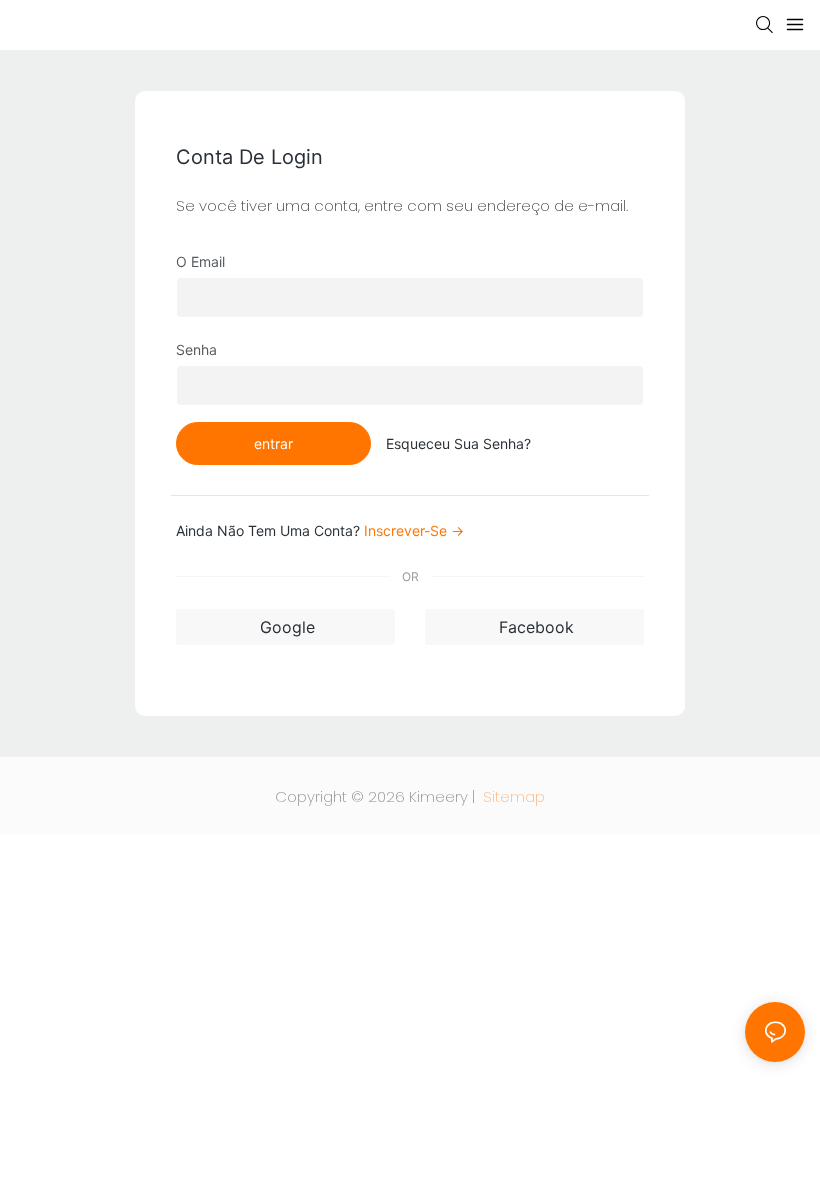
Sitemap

...

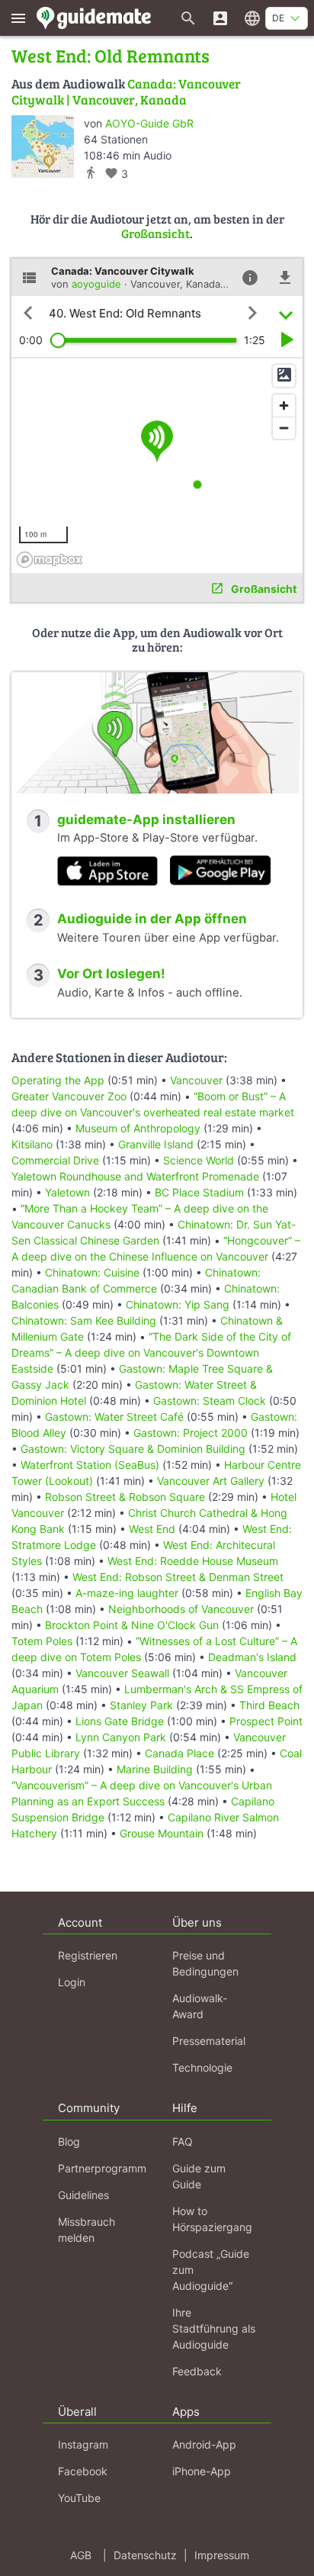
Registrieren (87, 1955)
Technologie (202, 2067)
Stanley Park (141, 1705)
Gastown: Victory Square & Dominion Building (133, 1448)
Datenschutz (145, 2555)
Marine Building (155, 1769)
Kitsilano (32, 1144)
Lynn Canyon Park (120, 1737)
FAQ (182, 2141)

Work request: Keep both end lines and retype everything in the records above from the line containing "Datenschutz (145, 2555)" through the line containing "FAQ (182, 2141)", exactly, with nothing else.

Written solution:
Datenschutz (145, 2555)
Marine Building (155, 1769)
Kitsilano (32, 1144)
Lynn Canyon Park (120, 1737)
FAQ (182, 2141)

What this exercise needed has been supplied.